Written by & Art by: Scottie Young
Colors by: Jean-Francois Beaulieu
Publisher: Image
*SPOILER WARNING sort of. Because this is a comedy comic, talking about the plot means talking about some jokes. So if you don’t want to know any of that, then just go buy it already*
It’s probably really immature of me to go into Issue 5 of I Hate Fairlyand thinking, “Well you have a lot to live up to!” instead of anticipating joy, but I’m Tuesday drunk so bugger off. I’ll worry about any and all consequences tomorrow morning when I get ready for work.
And let’s be fair, this comic has gotten nothing but 9.5’s from me; it does have a lot to live up to. You can’t churn out quality after quality after quality and then fumble the final episode of the whole arc! That would be madness, and not the good kind (which is normally found in this comic book).

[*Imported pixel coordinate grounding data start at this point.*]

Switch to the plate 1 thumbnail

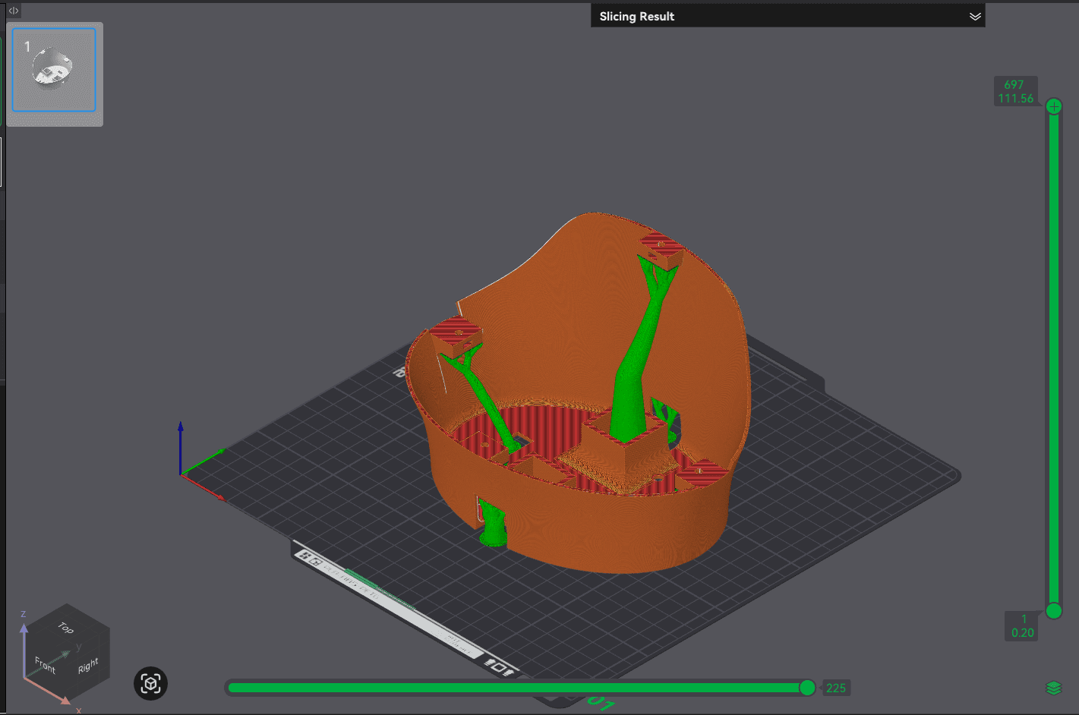(53, 71)
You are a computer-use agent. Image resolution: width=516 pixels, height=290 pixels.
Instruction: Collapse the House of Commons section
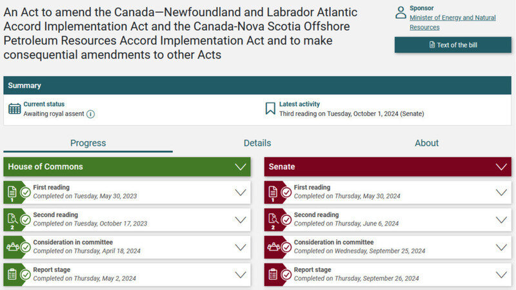click(241, 167)
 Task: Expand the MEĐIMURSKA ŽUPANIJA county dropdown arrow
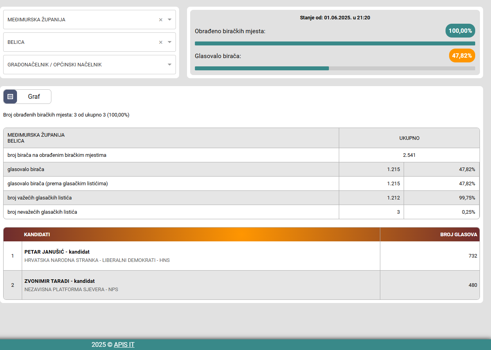point(170,20)
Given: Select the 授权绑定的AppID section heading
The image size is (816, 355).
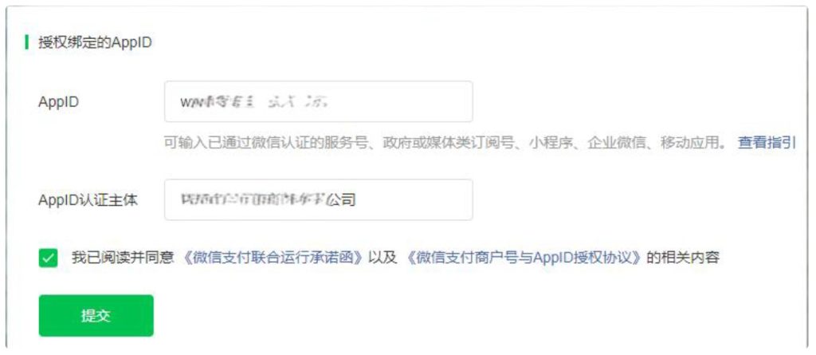Looking at the screenshot, I should point(96,43).
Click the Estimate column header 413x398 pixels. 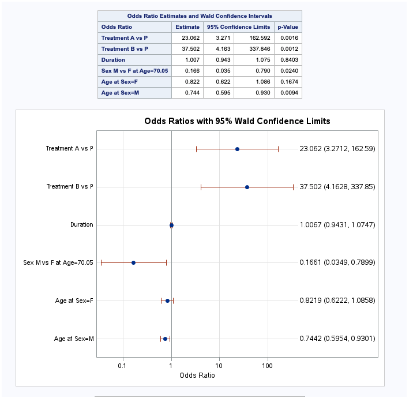[187, 27]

Thankfully, there are no fumbles. Not so thankfully, this issue is a bit different. The four leading up to this season finale were hilarious first and everything second, but Issue 5 turns that around. Instead of laughing hysterically by the end of page one, I didn’t utter my first guffaw until around page seven.
(Side note: the narrator of this issue lives longer than any of the others, so bonus points to him.)
This isn’t a bad thing though. The goals have been shifted, but the characters here are deep enough for that to work. Yes, I do think the likes of Queen Claudia and Gertrude are deep characters. Larry too! They’re wonderful, and forgetting that would be doing a disservice to them.
Issue 5 does not do a disservice to them. Issue 5 is, honestly, really tense in its first six pages. I only harp on this because it’s an odd feeling to have given how every issue before it started with the tension gone, replaced with slapstick and crass humor.
The jokes don’t stick around either. After the first few, they taper off a bit, replaced with a very crazy battle between Gertrude and Happy. The battle is all kinds of fun, and it felt really, really strange rooting for Gertrude and screaming, “GET FUCKED HAPPY” when the big explosions were going off.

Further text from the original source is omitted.